— Required action A —
Translate this sentence from the Kerry Kennedy article into Spanish: "It will be interesting to see if the jury sides with Kennedy or not."
— Required action B —
According to the Kerry Kennedy article, what did Kennedy take by mistake instead of her thyroid medication?
— Required action C —
Please retype the Kerry Kennedy article starting with "Recently, Kerry Kennedy" and going on through "at the time.".

— Passage to read —
Facing charges related to drunk or drugged driving can be devastating, especially for people who are considered to be public figures. Seemingly in the blink of an eye, the entire scenario in which someone was arrested can be reported, replayed and scrutinized by the media and the public. However, just as is the case for any person facing DWI charges in New York, he or she is innocent until proven guilty and has the right to defend themselves in court.
Recently, Kerry Kennedy found herself in the difficult position of defending herself against allegations that she was intoxicated when she got into a minor accident in July 2012. Kennedy is part of a very famous family and has a highly-recognizable name, as she is the daughter of the late Sen. Robert F. Kennedy, which is why her case has been thrust into the spotlight. As unfortunate as this may be, it may serve as a crucial reminder of how important it can be to defend yourself against similar allegations.
According to reports, Kennedy has argued that she was not drunk at the time she struck a tractor trailer with her vehicle one morning. Despite the fact that police surveillance reportedly shows Kennedy failing multiple field sobriety tests designed to measure intoxication, she says that she was not drinking nor was she drunk at the time.
Kennedy says that on the morning of the accident, she had mistakenly taken Ambien, a popular sleep aid, instead of her thyroid medication before heading out to run some errands. She had not intended to take the Ambien, which is why she did not know that she was at risk of falling asleep while she was driving. And before she could even react to the effects of the drug, she had fallen asleep at the wheel.
Kennedy plans to take the stand to recount her experience and hopefully prove that she had no intention of driving while impaired. It will be interesting to see if the jury sides with Kennedy or not. If they do not, she could be facing the possibility of spending a year in prison.

Saved data entries:
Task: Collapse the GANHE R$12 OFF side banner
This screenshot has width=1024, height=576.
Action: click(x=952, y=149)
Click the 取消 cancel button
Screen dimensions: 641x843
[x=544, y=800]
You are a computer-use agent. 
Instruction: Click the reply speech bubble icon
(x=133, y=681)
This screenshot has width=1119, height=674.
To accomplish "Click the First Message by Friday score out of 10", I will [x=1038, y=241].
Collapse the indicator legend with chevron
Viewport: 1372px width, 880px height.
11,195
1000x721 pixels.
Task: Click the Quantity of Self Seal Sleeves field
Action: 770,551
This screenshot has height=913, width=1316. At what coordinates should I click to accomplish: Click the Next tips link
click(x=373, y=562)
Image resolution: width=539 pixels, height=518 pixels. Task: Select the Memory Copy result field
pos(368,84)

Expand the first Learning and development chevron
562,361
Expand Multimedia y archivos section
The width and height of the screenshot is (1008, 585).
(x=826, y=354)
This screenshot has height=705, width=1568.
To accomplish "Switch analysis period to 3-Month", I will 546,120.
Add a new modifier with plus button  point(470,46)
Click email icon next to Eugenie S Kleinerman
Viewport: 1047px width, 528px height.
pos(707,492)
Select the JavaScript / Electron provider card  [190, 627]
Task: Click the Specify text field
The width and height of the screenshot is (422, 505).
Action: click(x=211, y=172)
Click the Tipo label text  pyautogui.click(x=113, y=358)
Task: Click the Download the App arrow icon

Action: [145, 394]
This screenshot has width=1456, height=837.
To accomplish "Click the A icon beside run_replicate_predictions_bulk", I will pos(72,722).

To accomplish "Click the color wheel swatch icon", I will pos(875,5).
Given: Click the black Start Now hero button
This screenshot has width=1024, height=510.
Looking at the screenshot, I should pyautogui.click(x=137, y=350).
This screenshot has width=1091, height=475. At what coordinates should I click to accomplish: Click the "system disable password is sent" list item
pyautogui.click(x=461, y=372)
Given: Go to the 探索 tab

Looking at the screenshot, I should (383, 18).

— Reply A —
Será interesante ver si el jurado se pone del lado de Kennedy o no.

— Reply B —
Ambien, a popular sleep aid.

— Reply C —
Recently, Kerry Kennedy found herself in the difficult position of defending herself against allegations that she was intoxicated when she got into a minor accident in July 2012. Kennedy is part of a very famous family and has a highly-recognizable name, as she is the daughter of the late Sen. Robert F. Kennedy, which is why her case has been thrust into the spotlight. As unfortunate as this may be, it may serve as a crucial reminder of how important it can be to defend yourself against similar allegations.
According to reports, Kennedy has argued that she was not drunk at the time she struck a tractor trailer with her vehicle one morning. Despite the fact that police surveillance reportedly shows Kennedy failing multiple field sobriety tests designed to measure intoxication, she says that she was not drinking nor was she drunk at the time.